But I feel somewhat different now. Most of that has come from realizing that at my core, I have to determine my own reality. And that thought and intention do determine action and result. And that healing does come from within. I have "known" that for a long time, but it wasn't until the last few months when, far away from all that I knew and loved, I lay there and thought well, who am I really? And what would it feel like and who would I be if I was a person who had more than enough serotonin and dopamine in my body? whose sense of life energy was not impeded? After all, energy flows through our universe constantly around us...why shouldn't I have enough to be able to live and walk around and do what I was meant to do? And I realized that the answers lay nowhere but within myself. Some kind of mysterious process occurred in me after that, where there became some part of my core that could feel and depend on its own strength with a sense of certainty, and a determination that I could wield my own strength against whatever it was that was out to vanquish me. It's hard to explain. A feeling of inner certainty and truth started to become more than an attitude, more of a real experience that I could absolutely rely on.

Some of this I achieved for myself by turning to ancient and traditional wisdom as imparted through my contact with some very special indigenous peoples. This was a very strong experience for me that gave me a sense of continuity beyond the parameters of what we think of as our times. And some was by connecting to the love and good intentions of many people who are still out there, who are sincerely doing their best to do good despite a corrupt system all around them and a world in shambles. That love IS real, and there are still good works being done, and many people I think have gotten inadvertantly caught in a system that when they stop and deeply examine themselves, they realize has compromised them greatly. But as you and I have found out, Paula, that discovery can be shattering, and it's a great struggle to come to terms with, both in oneself and others.

But I think this whole process of examination, of profound disillusion, is very necessary for humanity as a whole as part of the process of - at the risk of grandiosity - but global healing really. The transition to a new paradigm that respects our planet and the people on it - all life on it - and realizes that there are more important things we should be cultivating than the ability to consume at a more and more relentless and ultimately heartless pace.

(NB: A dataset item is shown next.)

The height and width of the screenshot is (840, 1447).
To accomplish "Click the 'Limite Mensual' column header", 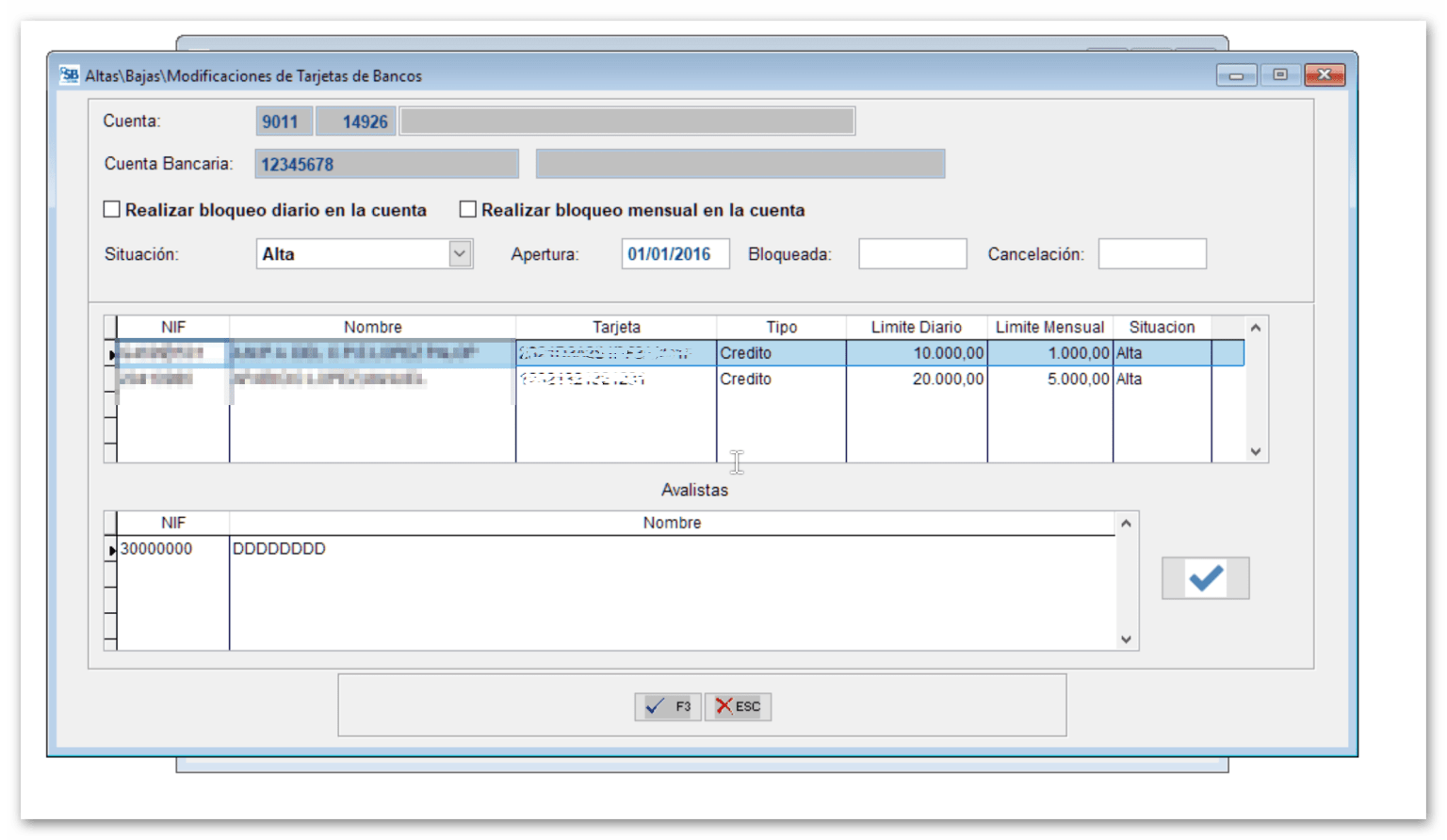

I think that's why I have thought of PD as a profound disease and one that is strongly emblematic of our times, because it concerns the very core of life energy in a way. Movement is life. SO what we are confronting physically is the depths of what it means to be alive, to take action, to be real. And our struggles and suffering I feel are tremendously important to the world's progress, because our experience can resonate in an exponential way as the rest of the societies around us come to terms with illusion, the limits of how we thought we could define and experience the material world. I realized that if I was going to live, I needed to change something about myself so that I was not that person who would be sick in that way - I can't find other words for it. But I needed to change, to admit the mistakes of my past, to take responsibility for my actions, to live utterly sincerely and to accept when I feel I have done my best, and then trust another power to take care of my destiny. To discipline myself to think positively, more even-handedly, especially in moments of hysteria and anguish. To humble myself and appreciate everything around me with great intensity, and live fully as possible in the present moment. The present moment - that's what we have as our only reality - but paradoxically to balance that with the realization that the seeds of change too are in every present moment, and that what we do now will shape and define the reality of the future.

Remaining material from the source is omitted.